- Directed by: Nicolette Krebitz
- Written by: Nicolette Krebitz
- Starring: Lilith Stangenberg
- Release dates: 24 January 2016 (Sundance); 14 April 2016 (Germany);
- Running time: 97 minutes
- Country: Germany
- Language: German

= Wild (2016 film) =

2016 film

Wild is a 2016 German drama film directed by Nicolette Krebitz. It was shown in the World Cinema Dramatic Competition section at the 2016 Sundance Film Festival.

==Plot==
The protagonist, a young woman named Ania, lives in seclusion in a prefabricated housing estate in Halle-Neustadt. At her job as an IT specialist in an advertising agency, she is harassed by her tyrannical boss Boris, who at the same time is attracted to her. One day, on her way home from work, Ania meets a wolf in a park. The encounter with the wild animal triggers a strong attraction to Ania. Her thoughts are increasingly circling around the wolf, which she is trying to approach by crying about him at night, buying meat or even living rabbits for food. She decides to bring the wolf to her; In fact, she manages to numb the animal and bring it to her apartment. While she neglects her interpersonal contacts - to colleagues but also to her sister - Ania starts to live out her instincts. She looks increasingly neglected to the outside, but also self-confident and sexually free. This reflects the gradually more intense and more familiar relationship with the wolf, with whom she actually lives together now. She starts a kind of love affair with the animal.
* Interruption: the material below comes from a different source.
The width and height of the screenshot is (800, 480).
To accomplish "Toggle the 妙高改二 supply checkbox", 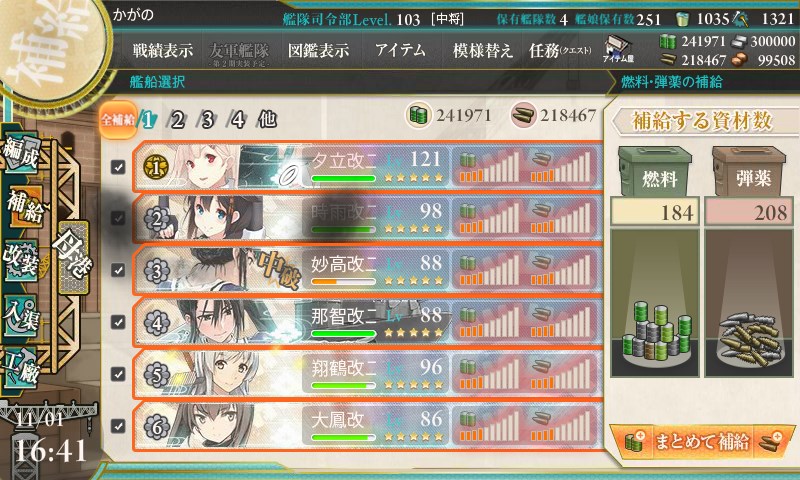I will coord(118,270).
Finally, there is the final break with Boris and her work in the agency; At last, Ania even breaks completely into the wilderness with the wolf.

==Cast==
- Lilith Stangenberg
- Georg Friedrich
- Silke Bodenbender

==Production==
Lilith Stangenberg recalled she was totally euphoric after the love scene with the wolf. She said, "suddenly he came and licked my whole head and neck and stuff and the whole scene happened exactly like in the script. And I have to say: I've never experienced such devotion, such a loss of control. That inspired me so much that I could only cheer afterwards."